Sebagai perwira tinggi yang bertugas dengan pakaian dinasnya, ia tidak merasa malu atau gengsi menaiki ojek. "Masyarakat juga bisa menilai bapak ini pasti ada sesuatu makanya naik ojek. Ojek itu sarana yang sangat mudah dan murah untuk Jakarta ini," kata dia.

Sebagai mantan orang nomor dua di Polda Metro Jaya, Suhardi kerap bertukar pikiran dengan Kapolda Metro Jaya Irjen Untung S Rajab. Selama 'bersandingan' dengan Untung, Suhardi mengaku belajar banyak dari mantan Kapolda Jawa Timur itu.

"Pengalaman kita dengan dinamikanya Jakarta, saya alami. Jadi kita mesti arif dalam mengambil sikap. Saya salut sama Mas Untung ini, beliau membawa satu pemikiran yang bagus," kata pria yang akrab disapa Hardi ini.

Dari Untung, Suhardi belajar bagaimana menstrukturisasi permasalahan yang ada. Ia juga belajar bagaimana memahami persoalan yang tidak harus selalu diselesaikan dengan penegakan hukum.

"Ada permasalahan di hulu, sekalipun itu bukan masalah kepolisian. Seperti unjuk rasa buruh, itu kan kenapa buruh itu unjuk rasa, ini artinya ada komunikasi yang tersumbat dengan pihak pengusaha. Nah ini yang dilakukan Mas Untung, mengumpulkan buruh-buruh itu untuk mengetahui permasalahannya," jelas Suhardi.

Selama bertugas di Polda Metro Jaya, Suhardi mengaku bisa berkomunikasi baik dengan untung. "Saya sering didelegassikan oleh Kapolda untuk belajar mengelola itu semua. Satu hal pimpinan harus berani mengecek satuan-satuannya. Ada dampak positifnya ketika saya sidak, ketahuan aslinya," kata dia.

Dari Untung pula, Suhardi belajar menjadi pemimpin yang tegas. Dia teringat ketika suatu hari mencopot anggota yang melakukan kesalahan.

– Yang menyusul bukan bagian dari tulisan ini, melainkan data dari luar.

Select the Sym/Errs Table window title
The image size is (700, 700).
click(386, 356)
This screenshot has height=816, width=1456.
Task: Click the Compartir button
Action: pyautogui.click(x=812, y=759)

Celakanya, ia justru mendapat 'teguran'. Namun teguran itu justri membuat pikirannya terbuka menyikapi permasalahan.

"Mas, saya copot anggota ini nakal. Marah beliau, 'Hardi, kenapa cuma satu, kenapa nggak semuanya'. Dimarahi tapi benar. 'Tindakanmu benar tapi kenapa cuma satu orang, kenapa tidak ke atasnya juga. Masih bisa dibina nggak, kalau tidak jangan jadi virus nanti. Kalau itu satu kemudian yang lain itu baik, kenapa tidak'. Makanya tugas pemimpin itu sebagai evaluasi juga," tutur Suhardi.

Tenang Hadapi Wartawan

Berbeda ketika menjabat sebagai Wakapolda Metro Jaya, Suhardi kini harus lebih sering tampil di depan publik, menghadapi wartawan. Maklum, dialah juru bicara bagi Korps Bhayangkara.

Menghadapi 'serangan' pertanyaan wartawan, Suhardi mengaku tetap tenang. "Tidak boleh grogi, itu konsekuensinya (jadi juru bicara Polri)," katanya.

Sebagai juru bicara Polri, Suhardi akan menyampaikan segala informasi terkait Polri secara transparan dan akuntabel. "Sepanjang kita punya fakta yang cukup, sampaikan dengan etis dan tidak emosional. Semua saya rasa tidak masalah," ujarnya.